Esok harinya saat bangun, Icho merasa sekujur tubuhnya sakit semua. Telapak tangan sakit, pinggul sakit, pantat sakit, bahu sakit dan wajah sakit.
Benar-benar hari yang menyakitkan kemarin. Tetapi itu saja tidak akan memberhentikan Icho.
Ketika Icho keluar dari kamar, dia melihat kakaknya sudah tidak ada. Dia berangkat ke sekolah sangat cepat seperti biasa.
Icho lalu mengambil semua makanan yang tersisa di rumah, memasukkannya ke tasnya dan berangkat ke sekolah.
Di perjalanan Icho terlalu sibuk memikirkan Evelyn hingga dia lupa untuk mencari mobil hitam yang dia tabrak kemarin.

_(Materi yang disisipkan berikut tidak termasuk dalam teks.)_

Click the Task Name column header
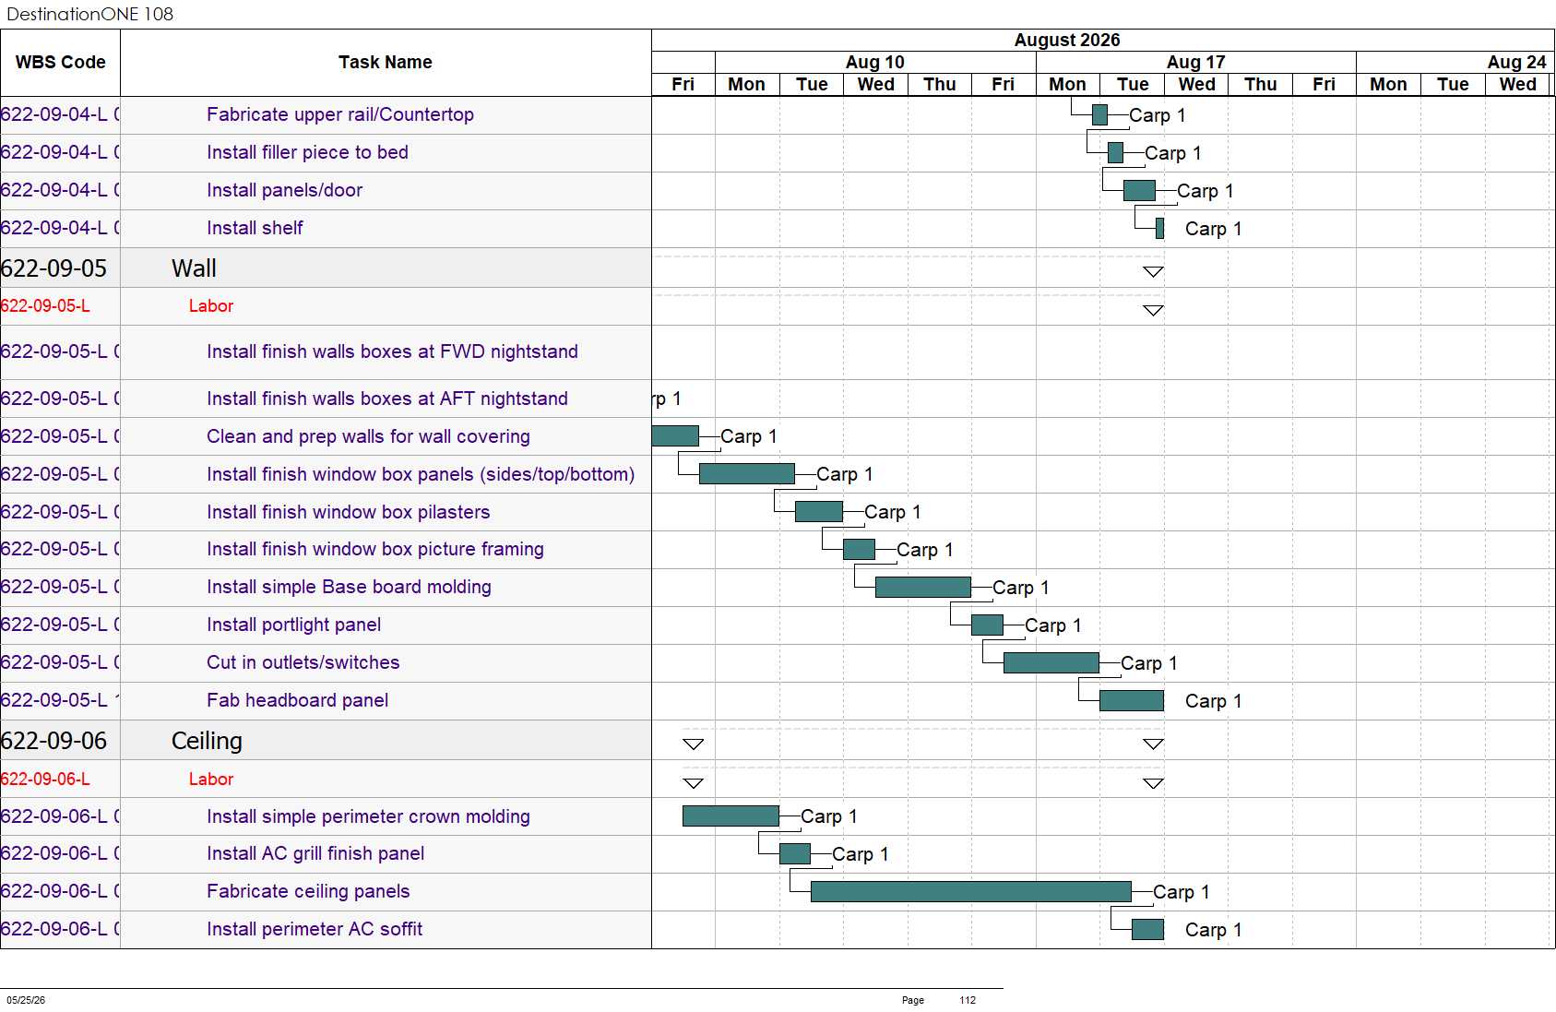The height and width of the screenshot is (1012, 1556). (386, 62)

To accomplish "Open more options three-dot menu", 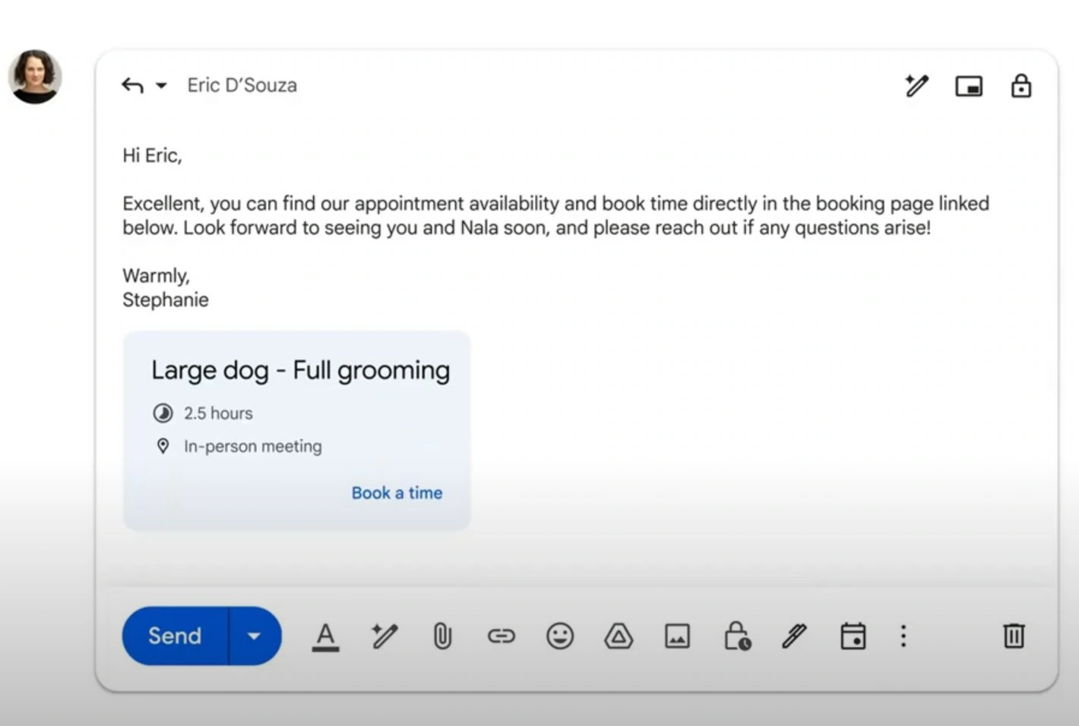I will coord(903,636).
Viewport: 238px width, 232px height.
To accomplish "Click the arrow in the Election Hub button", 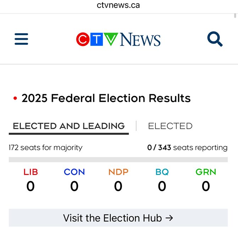I will 170,218.
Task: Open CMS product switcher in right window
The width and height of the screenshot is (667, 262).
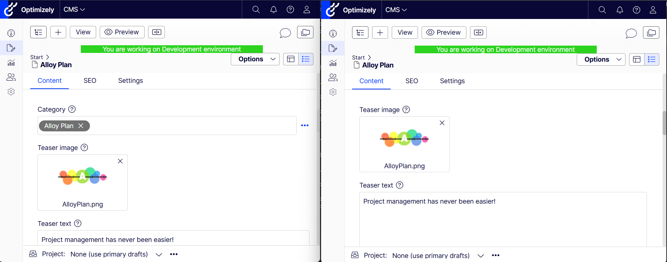Action: coord(396,10)
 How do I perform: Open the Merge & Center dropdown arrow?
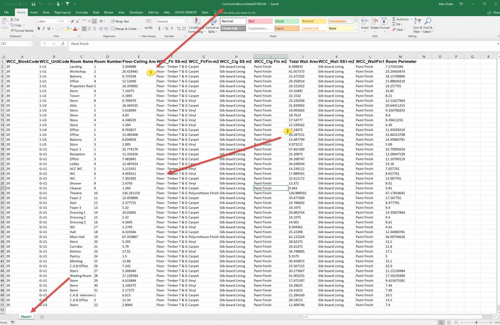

Setelah sampai sekolah Adel dan Rudy telah menunggu. Dari wajahnya sepertinya dia khawatir dengan kejadian kemarin.
"Jadi apa yang kau temukan disana?"
"Iya apa ada sesuatu disana?"
Mereka berdua mengatakannya dengan harap-harap cemas.
"Aku menemukan sesuatu tetapi tenang saja itu bukan makhluk berbahaya kok"
"Sungguh? Memangnya apa yang kamu temukan disana"
"..."
Aku tidak bisa menjawabnya.
"Kamu ga mau cerita?"
Apa aku gapapa bilang ke mereka?
Apa ini pilihan yang benar?
Icho tidak tahu apa yang harus dia lakukan.
Apa ada kemungkinan sesuatu yang buruk akan terjadi kalau misalnya mereka tahu.
Tenggelam di kebingungannya sendiri, Rudy tiba-tiba memegang bahu Icho dengan erat.
"Kita ini.. teman kan?"
"Icho.."
Benar, mereka berdua adalah teman terbaik yang aku punya. Aku mempercayai mereka berdua sepenuh hati, tanpa keraguan.
"Oke, aku bisa bilang tapi apa kalian bisa berjanji tidak memberitahukannya ke orang lain?"
"Iyap!"
"Tentu saja Icho"
Mereka berdua mengatakannya dengan yakin tanpa ragu sama sekali.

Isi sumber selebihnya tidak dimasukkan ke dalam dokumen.